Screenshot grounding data
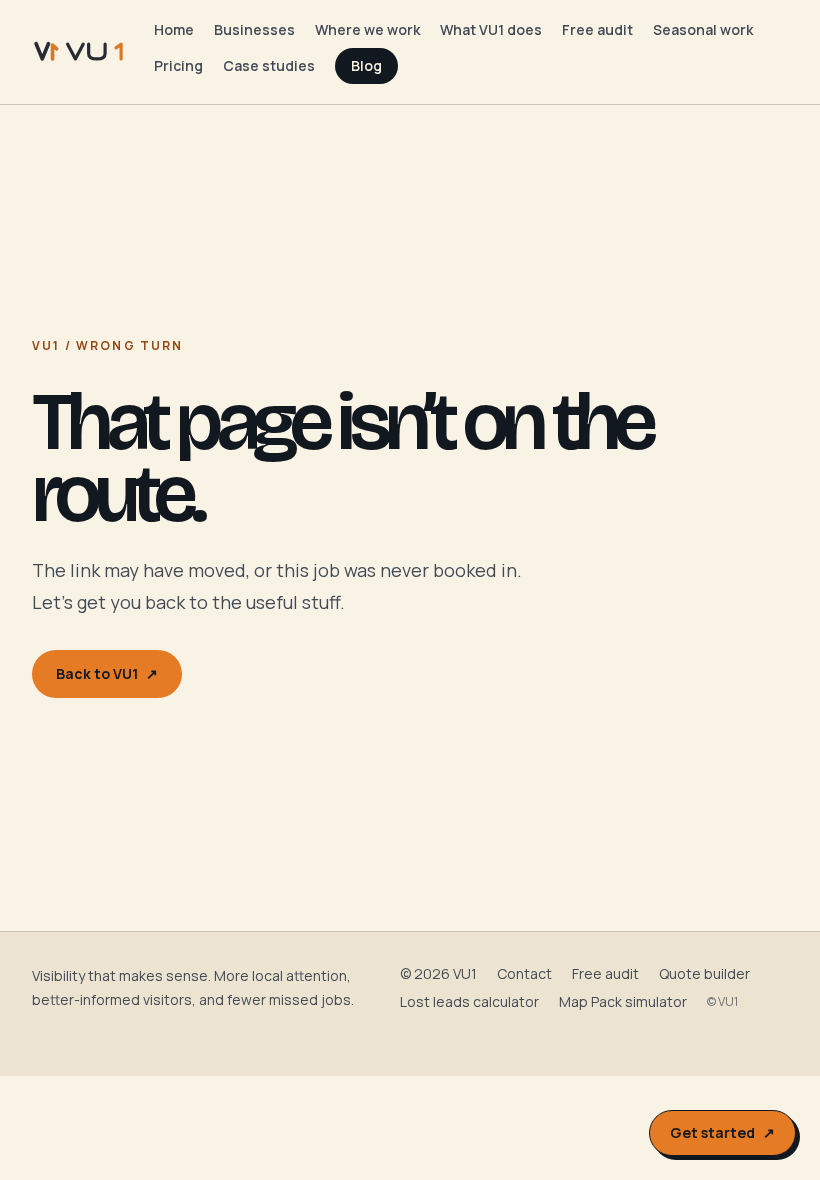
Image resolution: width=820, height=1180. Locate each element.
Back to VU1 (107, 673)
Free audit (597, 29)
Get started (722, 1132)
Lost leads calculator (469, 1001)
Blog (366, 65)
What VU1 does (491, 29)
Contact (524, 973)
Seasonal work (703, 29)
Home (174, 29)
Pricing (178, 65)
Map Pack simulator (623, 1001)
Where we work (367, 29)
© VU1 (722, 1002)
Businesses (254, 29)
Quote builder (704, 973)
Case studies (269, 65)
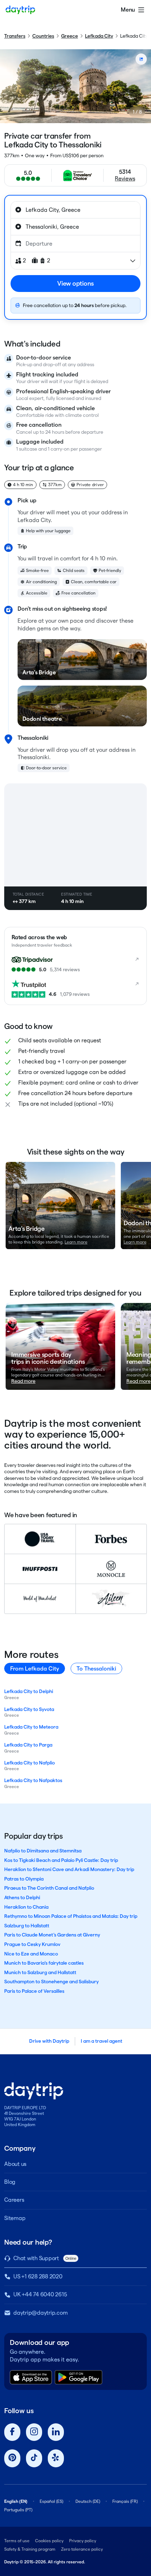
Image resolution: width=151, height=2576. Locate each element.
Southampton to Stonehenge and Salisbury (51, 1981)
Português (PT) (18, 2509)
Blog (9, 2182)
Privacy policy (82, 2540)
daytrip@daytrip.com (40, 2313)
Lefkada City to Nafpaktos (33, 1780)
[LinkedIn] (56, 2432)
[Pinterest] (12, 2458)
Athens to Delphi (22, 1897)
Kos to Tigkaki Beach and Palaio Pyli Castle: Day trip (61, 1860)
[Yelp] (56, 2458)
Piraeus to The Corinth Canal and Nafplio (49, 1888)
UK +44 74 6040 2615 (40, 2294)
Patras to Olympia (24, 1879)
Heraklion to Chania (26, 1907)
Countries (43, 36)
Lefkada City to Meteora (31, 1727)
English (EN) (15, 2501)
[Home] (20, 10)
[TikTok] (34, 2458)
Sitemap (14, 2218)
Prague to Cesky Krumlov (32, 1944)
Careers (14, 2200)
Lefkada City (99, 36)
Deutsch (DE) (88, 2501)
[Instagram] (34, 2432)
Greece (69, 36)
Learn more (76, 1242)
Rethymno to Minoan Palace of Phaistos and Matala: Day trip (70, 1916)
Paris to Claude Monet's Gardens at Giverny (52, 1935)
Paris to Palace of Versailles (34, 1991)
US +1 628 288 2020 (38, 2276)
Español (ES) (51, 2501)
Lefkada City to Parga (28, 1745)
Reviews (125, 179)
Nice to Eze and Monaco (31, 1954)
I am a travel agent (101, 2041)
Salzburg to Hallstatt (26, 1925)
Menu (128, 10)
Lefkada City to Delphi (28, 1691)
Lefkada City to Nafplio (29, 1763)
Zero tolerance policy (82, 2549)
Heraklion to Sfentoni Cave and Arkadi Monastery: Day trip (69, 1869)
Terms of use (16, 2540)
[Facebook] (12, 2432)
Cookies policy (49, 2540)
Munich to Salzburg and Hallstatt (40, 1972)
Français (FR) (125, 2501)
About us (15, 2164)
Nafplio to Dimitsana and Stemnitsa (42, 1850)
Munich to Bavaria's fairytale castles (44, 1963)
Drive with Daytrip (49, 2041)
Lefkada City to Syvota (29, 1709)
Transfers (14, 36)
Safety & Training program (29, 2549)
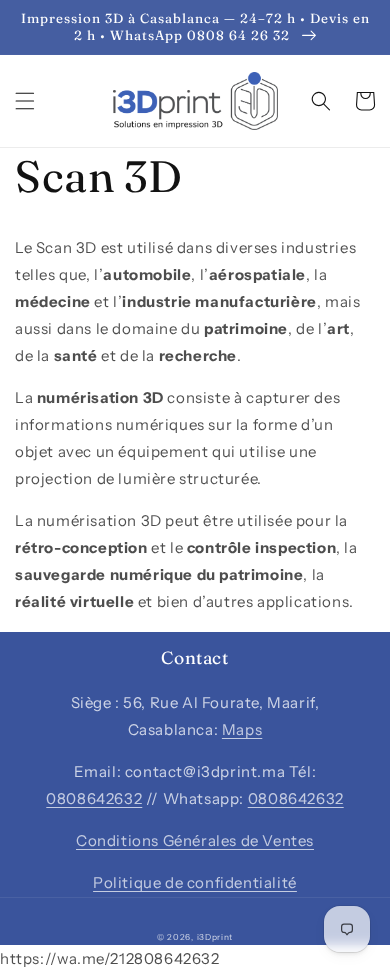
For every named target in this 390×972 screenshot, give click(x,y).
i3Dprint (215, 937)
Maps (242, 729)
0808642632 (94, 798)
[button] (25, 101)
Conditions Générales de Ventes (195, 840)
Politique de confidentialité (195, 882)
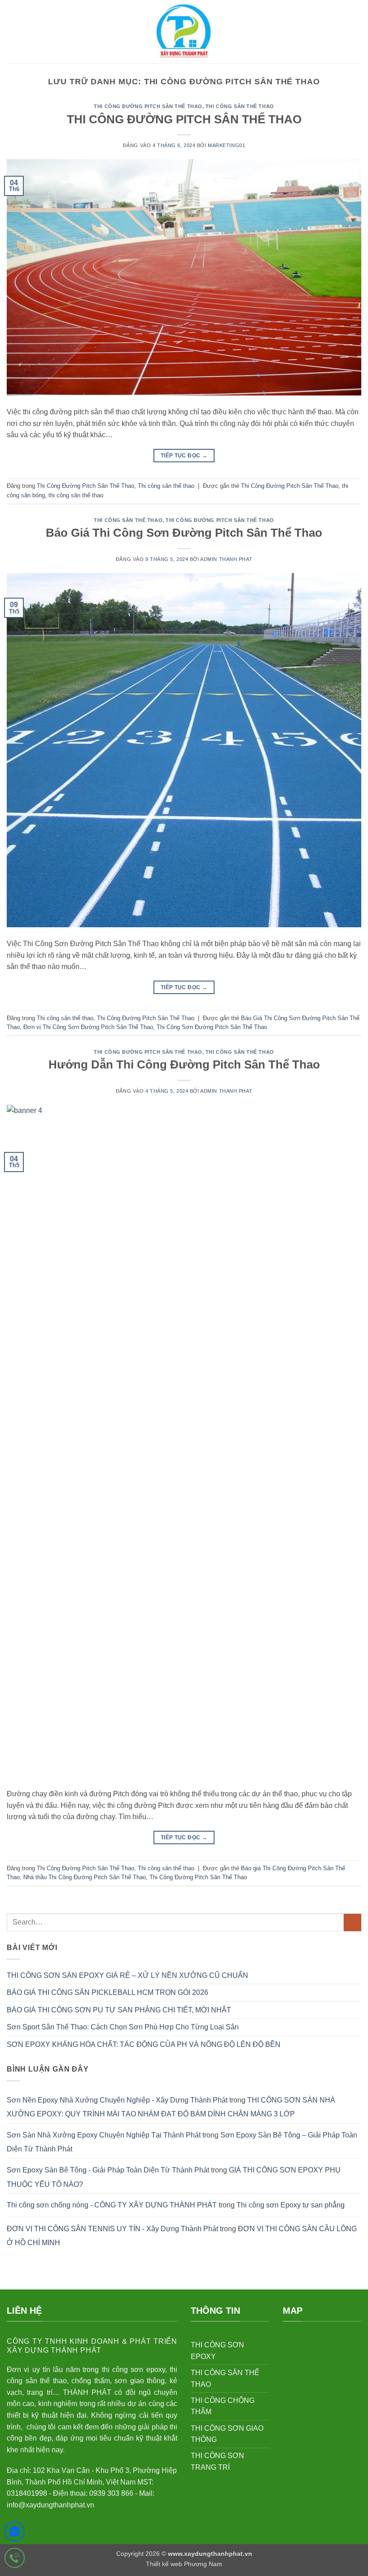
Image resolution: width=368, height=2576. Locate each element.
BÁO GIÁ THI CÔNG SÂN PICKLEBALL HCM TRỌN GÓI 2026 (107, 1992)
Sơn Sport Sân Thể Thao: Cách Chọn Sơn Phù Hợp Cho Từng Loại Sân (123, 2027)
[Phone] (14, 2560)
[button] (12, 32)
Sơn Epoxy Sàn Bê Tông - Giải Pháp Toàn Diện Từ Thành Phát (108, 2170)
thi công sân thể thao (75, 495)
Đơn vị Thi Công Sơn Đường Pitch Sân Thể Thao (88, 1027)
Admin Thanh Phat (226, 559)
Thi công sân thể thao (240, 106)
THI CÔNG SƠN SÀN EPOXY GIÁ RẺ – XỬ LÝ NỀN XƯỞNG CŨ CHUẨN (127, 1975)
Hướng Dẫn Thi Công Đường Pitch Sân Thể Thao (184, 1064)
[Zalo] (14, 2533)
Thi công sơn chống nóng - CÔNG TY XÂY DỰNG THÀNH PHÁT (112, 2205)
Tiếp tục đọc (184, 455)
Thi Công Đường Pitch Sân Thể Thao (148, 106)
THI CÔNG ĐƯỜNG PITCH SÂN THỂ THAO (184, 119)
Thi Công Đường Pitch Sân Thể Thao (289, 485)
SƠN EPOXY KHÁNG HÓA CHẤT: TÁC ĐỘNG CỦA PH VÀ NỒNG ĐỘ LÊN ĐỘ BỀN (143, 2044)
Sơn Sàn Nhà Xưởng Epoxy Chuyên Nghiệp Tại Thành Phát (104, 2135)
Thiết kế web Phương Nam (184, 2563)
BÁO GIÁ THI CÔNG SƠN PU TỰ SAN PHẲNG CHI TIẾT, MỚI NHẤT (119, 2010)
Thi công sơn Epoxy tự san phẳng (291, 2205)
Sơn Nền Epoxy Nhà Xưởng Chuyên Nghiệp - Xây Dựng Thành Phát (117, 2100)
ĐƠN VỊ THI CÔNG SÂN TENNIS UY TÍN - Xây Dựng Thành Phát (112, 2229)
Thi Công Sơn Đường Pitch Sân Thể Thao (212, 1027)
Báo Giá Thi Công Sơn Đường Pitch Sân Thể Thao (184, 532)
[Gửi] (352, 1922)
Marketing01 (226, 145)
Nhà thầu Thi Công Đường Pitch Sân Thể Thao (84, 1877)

WHAT IS REQUIRED: Lines in the records above that contain the word "resolution" need to be counted; the reply is that number and nothing else.

FINISHED EXERCISE: 3